(Dataset entries)
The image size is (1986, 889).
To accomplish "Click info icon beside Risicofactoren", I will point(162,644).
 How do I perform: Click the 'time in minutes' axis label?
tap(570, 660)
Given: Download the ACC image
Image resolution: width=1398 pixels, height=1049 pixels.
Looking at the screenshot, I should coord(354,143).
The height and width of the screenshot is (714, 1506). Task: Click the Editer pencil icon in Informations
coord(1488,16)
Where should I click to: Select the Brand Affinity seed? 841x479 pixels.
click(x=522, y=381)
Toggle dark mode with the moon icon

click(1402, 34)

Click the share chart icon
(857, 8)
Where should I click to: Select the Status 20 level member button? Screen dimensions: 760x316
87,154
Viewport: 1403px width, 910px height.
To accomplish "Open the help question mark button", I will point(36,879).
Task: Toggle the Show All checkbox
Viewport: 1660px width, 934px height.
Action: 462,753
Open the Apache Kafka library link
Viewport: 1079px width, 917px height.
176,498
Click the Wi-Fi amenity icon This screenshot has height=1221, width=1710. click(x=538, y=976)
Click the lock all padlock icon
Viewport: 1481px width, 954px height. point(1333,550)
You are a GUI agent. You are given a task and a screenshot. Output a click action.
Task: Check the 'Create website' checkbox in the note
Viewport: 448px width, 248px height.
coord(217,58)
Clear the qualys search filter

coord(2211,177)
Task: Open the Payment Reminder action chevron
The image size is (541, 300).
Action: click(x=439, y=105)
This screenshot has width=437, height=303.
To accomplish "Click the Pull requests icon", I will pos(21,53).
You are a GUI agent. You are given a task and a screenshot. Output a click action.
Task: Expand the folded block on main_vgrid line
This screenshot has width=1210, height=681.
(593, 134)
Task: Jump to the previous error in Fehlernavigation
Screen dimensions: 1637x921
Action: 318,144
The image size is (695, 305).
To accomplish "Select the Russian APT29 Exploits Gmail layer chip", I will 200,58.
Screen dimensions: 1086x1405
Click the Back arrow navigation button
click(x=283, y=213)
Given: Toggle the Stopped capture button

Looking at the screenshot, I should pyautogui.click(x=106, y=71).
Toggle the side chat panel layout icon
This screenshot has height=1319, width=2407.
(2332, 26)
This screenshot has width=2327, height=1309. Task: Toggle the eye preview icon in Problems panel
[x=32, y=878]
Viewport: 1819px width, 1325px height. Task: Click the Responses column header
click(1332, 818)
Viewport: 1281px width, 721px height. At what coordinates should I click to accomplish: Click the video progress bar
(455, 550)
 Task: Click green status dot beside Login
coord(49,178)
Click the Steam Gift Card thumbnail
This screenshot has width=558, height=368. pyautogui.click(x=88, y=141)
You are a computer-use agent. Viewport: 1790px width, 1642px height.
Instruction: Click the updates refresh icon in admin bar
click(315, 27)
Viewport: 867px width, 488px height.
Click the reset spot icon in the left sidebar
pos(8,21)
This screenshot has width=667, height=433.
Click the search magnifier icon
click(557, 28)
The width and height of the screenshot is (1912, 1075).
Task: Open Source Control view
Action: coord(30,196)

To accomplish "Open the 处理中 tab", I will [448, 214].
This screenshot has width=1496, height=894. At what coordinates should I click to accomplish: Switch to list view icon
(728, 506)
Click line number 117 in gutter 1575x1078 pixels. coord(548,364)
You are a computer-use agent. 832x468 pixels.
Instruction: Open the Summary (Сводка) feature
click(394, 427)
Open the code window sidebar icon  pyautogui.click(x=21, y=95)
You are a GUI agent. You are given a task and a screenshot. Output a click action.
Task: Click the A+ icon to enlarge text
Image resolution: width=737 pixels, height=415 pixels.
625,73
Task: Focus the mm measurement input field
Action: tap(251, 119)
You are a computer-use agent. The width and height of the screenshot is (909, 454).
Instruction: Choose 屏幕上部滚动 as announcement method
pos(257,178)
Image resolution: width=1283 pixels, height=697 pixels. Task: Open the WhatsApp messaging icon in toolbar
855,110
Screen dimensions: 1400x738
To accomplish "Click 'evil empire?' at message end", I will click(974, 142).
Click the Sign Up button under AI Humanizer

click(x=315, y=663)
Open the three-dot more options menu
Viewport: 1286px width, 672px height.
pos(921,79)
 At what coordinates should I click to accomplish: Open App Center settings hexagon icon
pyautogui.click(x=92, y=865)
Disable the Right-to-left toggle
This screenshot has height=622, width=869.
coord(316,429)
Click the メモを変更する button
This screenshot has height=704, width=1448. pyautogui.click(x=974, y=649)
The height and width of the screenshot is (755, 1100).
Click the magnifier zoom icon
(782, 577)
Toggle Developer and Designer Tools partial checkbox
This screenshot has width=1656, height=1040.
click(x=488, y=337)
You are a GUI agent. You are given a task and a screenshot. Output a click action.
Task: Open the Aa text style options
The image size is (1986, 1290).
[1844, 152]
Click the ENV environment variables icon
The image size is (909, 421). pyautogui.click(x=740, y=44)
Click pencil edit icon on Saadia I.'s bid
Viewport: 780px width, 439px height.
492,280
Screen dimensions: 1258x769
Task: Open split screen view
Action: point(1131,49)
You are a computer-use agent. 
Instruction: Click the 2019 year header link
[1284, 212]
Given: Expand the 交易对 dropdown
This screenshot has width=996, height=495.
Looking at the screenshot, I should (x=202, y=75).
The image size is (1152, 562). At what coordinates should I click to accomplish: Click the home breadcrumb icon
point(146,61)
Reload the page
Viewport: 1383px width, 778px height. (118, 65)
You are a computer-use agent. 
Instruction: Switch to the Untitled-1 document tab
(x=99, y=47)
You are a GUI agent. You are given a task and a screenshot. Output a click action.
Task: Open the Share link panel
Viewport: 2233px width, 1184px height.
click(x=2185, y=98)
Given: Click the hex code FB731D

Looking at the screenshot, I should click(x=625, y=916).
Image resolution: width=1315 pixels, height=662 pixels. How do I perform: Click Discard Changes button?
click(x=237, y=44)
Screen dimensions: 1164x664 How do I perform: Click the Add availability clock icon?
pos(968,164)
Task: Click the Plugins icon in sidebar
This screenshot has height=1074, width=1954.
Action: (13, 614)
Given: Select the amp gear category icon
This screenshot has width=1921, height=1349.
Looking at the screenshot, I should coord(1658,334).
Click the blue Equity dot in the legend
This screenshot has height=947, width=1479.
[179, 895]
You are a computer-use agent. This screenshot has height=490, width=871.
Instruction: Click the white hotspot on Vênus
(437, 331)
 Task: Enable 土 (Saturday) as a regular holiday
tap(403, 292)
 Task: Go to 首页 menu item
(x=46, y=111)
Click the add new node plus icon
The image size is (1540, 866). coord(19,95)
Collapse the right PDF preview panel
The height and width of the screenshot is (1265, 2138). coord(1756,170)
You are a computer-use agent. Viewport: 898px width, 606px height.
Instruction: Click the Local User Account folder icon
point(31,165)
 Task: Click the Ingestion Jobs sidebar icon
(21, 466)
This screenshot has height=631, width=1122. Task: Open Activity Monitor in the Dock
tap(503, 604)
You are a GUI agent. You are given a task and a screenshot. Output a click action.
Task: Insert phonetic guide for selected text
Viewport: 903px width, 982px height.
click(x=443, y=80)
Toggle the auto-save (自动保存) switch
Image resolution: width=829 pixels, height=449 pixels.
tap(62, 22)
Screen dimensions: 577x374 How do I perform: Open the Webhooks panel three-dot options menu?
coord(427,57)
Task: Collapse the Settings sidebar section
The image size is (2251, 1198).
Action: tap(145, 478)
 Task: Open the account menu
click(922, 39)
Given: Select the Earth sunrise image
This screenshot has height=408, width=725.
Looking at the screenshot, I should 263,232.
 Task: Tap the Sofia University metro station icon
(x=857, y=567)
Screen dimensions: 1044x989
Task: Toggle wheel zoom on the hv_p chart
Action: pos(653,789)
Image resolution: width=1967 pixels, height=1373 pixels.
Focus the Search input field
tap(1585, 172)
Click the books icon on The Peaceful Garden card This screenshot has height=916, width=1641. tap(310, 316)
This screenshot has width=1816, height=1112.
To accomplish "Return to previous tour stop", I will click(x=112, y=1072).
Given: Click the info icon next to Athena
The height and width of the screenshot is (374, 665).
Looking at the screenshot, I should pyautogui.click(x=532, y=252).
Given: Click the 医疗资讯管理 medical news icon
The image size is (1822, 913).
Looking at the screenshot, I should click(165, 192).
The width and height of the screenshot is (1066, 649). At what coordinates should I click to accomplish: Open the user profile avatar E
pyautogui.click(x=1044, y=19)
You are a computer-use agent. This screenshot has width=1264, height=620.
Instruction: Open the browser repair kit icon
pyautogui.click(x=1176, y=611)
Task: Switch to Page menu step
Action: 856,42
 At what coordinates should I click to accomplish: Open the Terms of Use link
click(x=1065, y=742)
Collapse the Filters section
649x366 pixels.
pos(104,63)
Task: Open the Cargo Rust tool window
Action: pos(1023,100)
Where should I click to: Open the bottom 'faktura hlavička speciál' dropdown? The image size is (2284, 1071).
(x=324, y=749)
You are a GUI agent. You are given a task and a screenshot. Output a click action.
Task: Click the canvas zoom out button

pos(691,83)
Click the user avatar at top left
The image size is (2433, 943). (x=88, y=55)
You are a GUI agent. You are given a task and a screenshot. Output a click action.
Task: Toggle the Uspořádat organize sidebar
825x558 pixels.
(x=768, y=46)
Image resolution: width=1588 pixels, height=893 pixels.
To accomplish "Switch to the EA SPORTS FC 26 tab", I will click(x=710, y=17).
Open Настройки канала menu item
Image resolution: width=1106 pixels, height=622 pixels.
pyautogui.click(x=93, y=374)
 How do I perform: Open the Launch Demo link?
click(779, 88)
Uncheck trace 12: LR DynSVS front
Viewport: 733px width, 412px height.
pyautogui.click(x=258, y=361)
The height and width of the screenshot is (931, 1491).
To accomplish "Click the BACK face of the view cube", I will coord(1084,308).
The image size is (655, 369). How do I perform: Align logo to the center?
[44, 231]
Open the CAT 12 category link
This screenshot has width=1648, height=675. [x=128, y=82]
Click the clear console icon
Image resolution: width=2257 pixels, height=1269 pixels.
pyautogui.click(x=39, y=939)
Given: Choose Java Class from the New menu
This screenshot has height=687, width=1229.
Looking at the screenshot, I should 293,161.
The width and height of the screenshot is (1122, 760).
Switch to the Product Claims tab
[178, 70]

**Task requirements**
From the entries above, return exactly the line containing "This screenshot has width=437, height=303.", the line containing "The image size is (695, 305).", and all lines between, and nothing else.

**Result**
This screenshot has width=437, height=303.
To accomplish "Click the Pull requests icon", I will pos(21,53).
You are a GUI agent. You are given a task and a screenshot. Output a click action.
Task: Expand the folded block on main_vgrid line
This screenshot has width=1210, height=681.
(593, 134)
Task: Jump to the previous error in Fehlernavigation
Screen dimensions: 1637x921
Action: 318,144
The image size is (695, 305).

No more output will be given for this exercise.